With its cardboard outer, polymer and aluminium (PolyAl) inner lining, steel base, foil tear-off lid and plastic cap, it is little wonder the Pringles can has been dubbed “number one recycling villain” by the Recycling Association.

The mix of materials used make sorting it “virtually impossible”, says the association’s chief executive Simon Ellin, and leads to contamination of the various recycling streams. Recycling mills don’t want contaminated material, due to higher processing costs and difficulty in finding an end market. Landfill is often the easiest option.

As Greenpeace UK lead plastics campaigner Nina Schrank described it to The Grocer: “The infamous Pringles tube has long been a recycler’s nightmare.”

It’s a positive step then that Pringles owner Kellogg’s this month announced the trial of two new crisp tubes made from recycled paper – one with a paper lid, the other plastic.

But is Kellogg’s going far enough, fast enough with the new can?
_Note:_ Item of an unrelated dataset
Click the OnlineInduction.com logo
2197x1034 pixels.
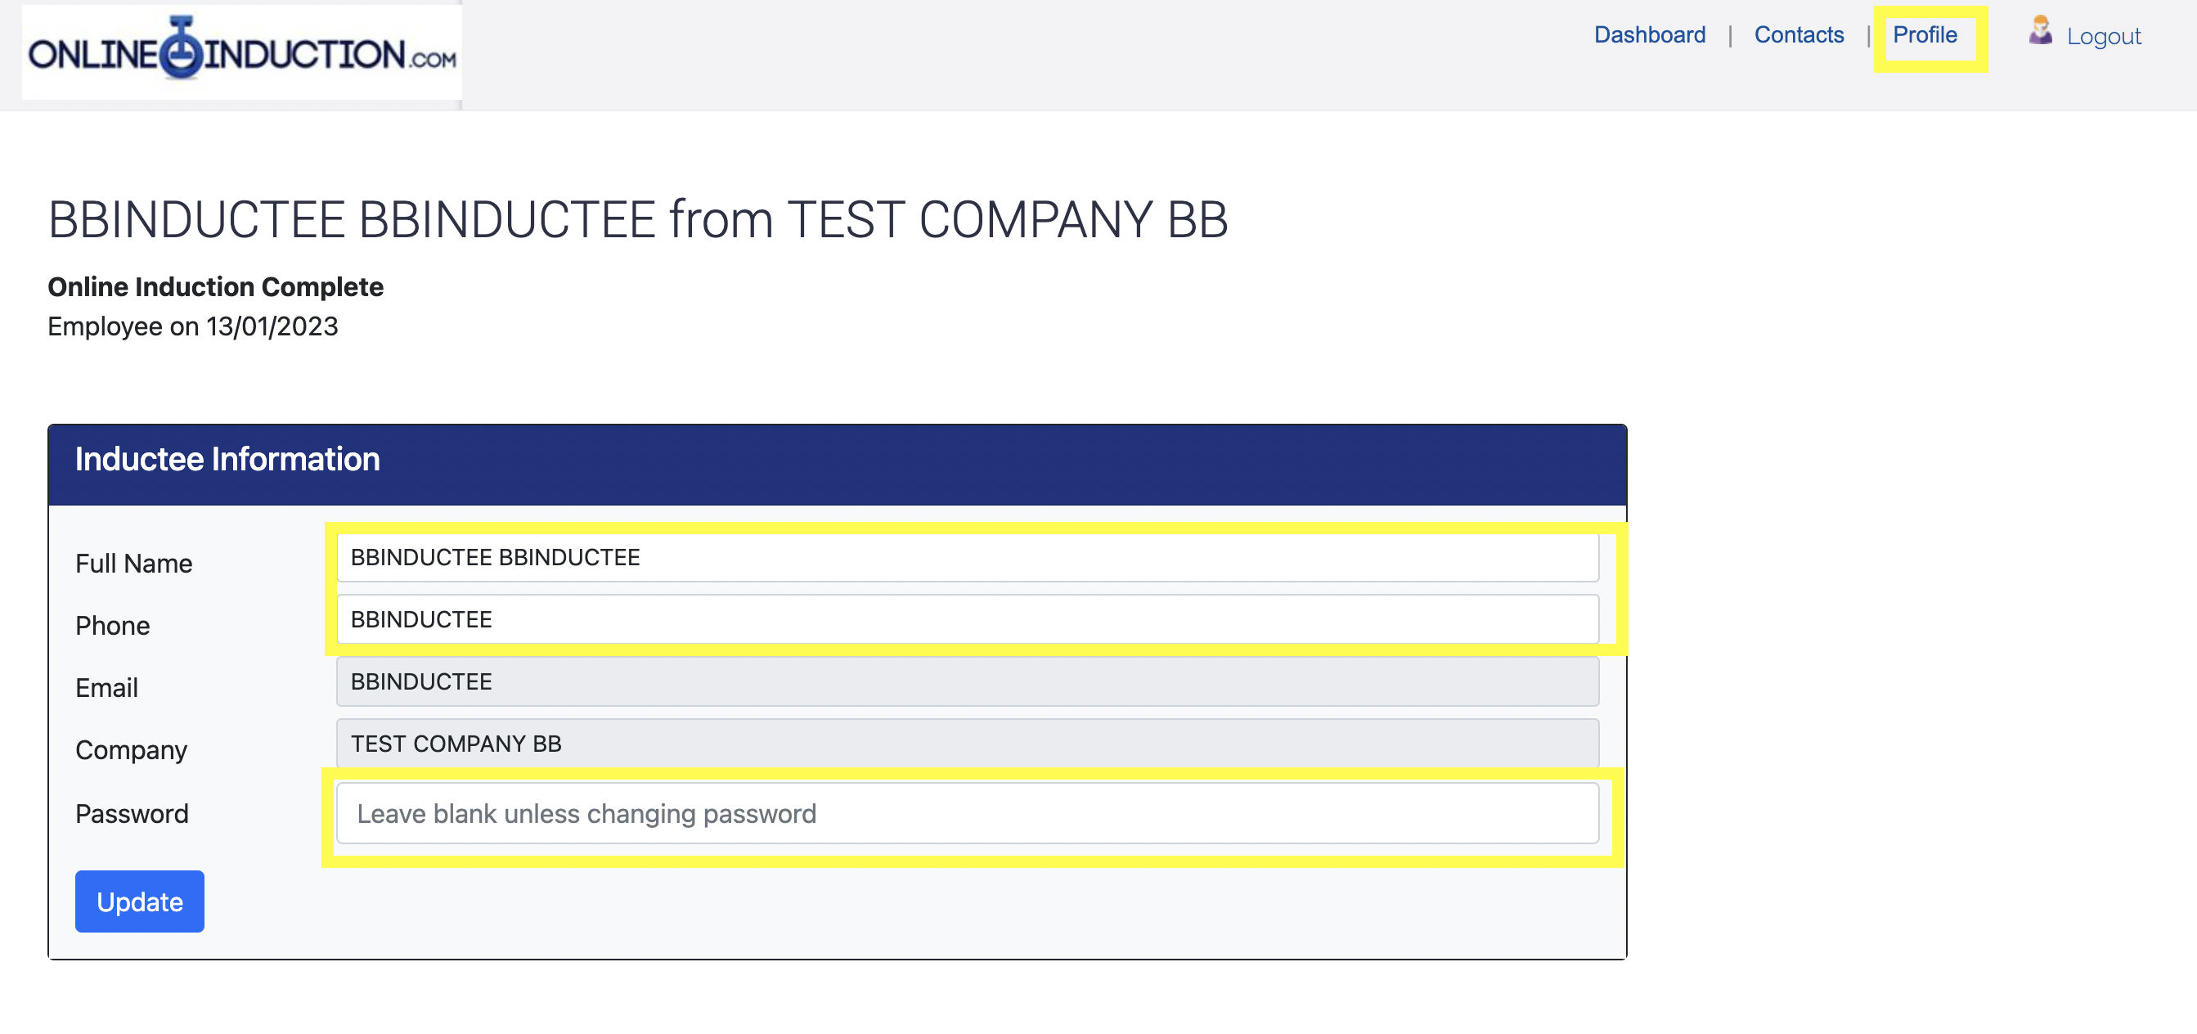242,52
And is the new pack really as eco-friendly as the company makes out?

Redesign

Schrank says that a “redesign was long overdue”. The Recycling Association first called out Pringles for its packaging in 2017, to which Kellogg’s responded a year later with what the association called a “fudge of a recycling scheme”.
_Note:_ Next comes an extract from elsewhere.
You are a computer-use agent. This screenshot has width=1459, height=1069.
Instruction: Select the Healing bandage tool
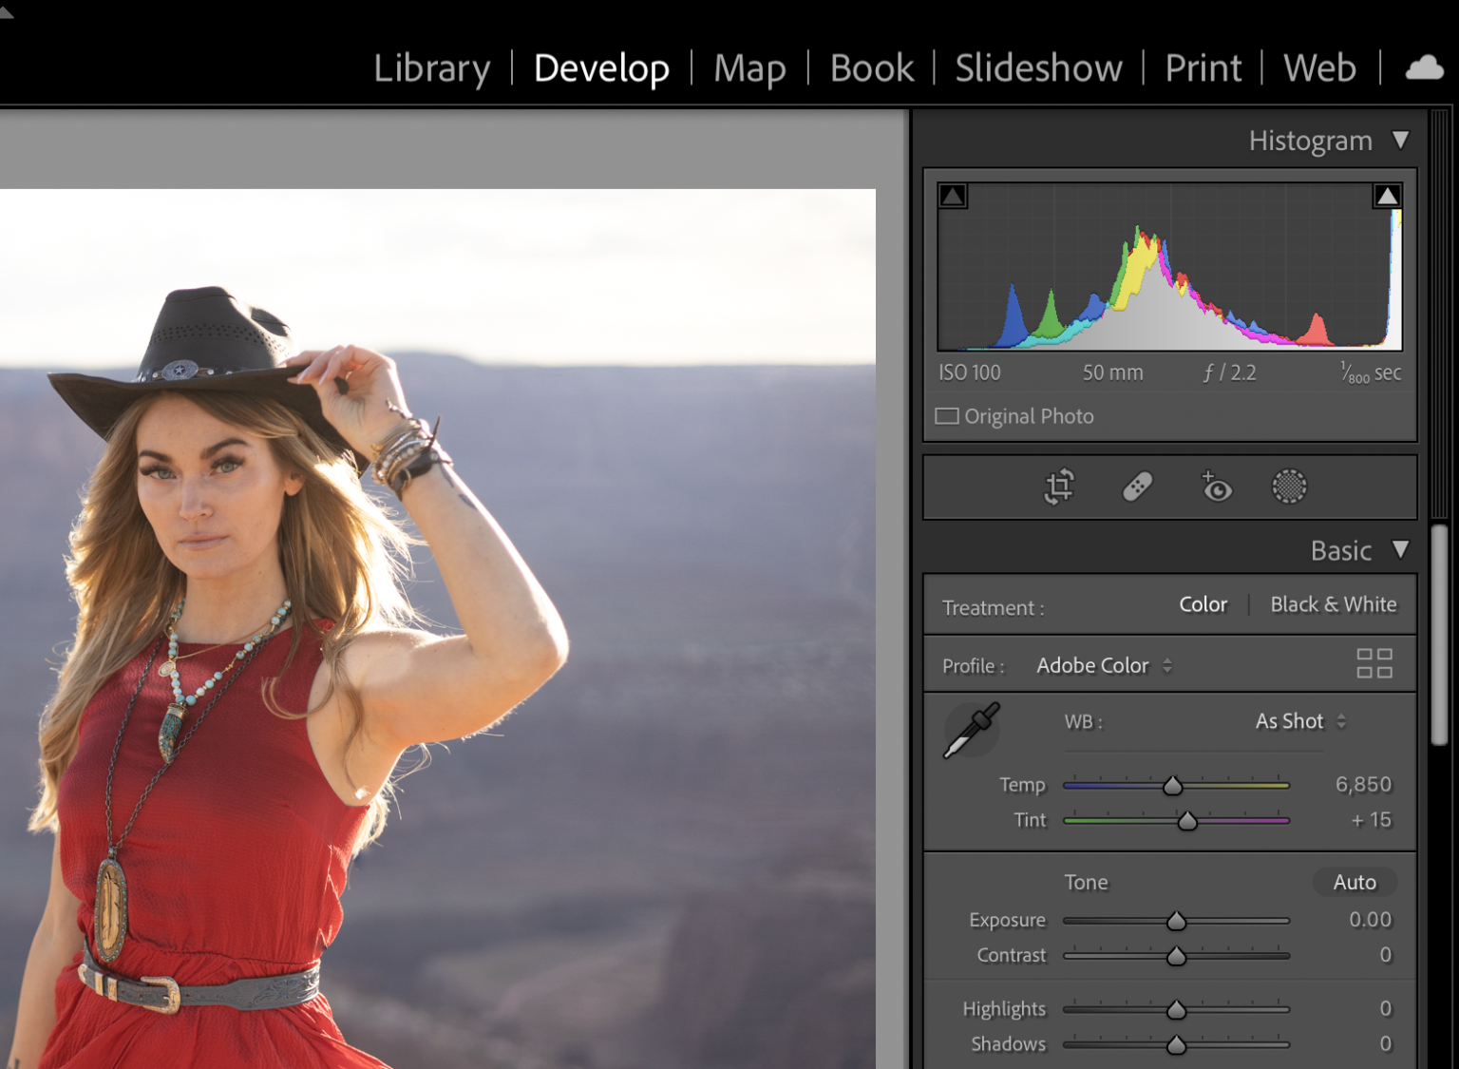coord(1137,487)

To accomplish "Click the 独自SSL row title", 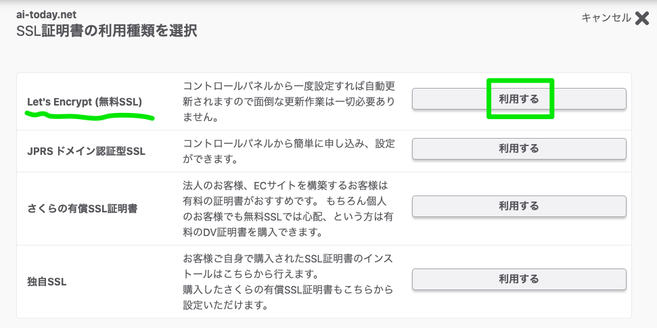I will (47, 282).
In partnership with TerraCycle, consumers wanting to recycle the cans had to sign up to a programme (now fully subscribed), collect enough cans to fill a box, then print off a label and arrange for the box to be picked up by UPS. Alternatively, they could search for a participating drop-off point.

Given the burden on consumers, the impact has been minimal. A website explaining the initiative says 212,583 tubes have been processed to date – a scratch on the 27.8 million units sold in the year to February [Nielsen].

The rollout of the new can appears similarly half-baked. The fresh packaging will be used only for 200g Original packs, in only a small number of Tesco stores in East Anglia, and only for a period of six weeks.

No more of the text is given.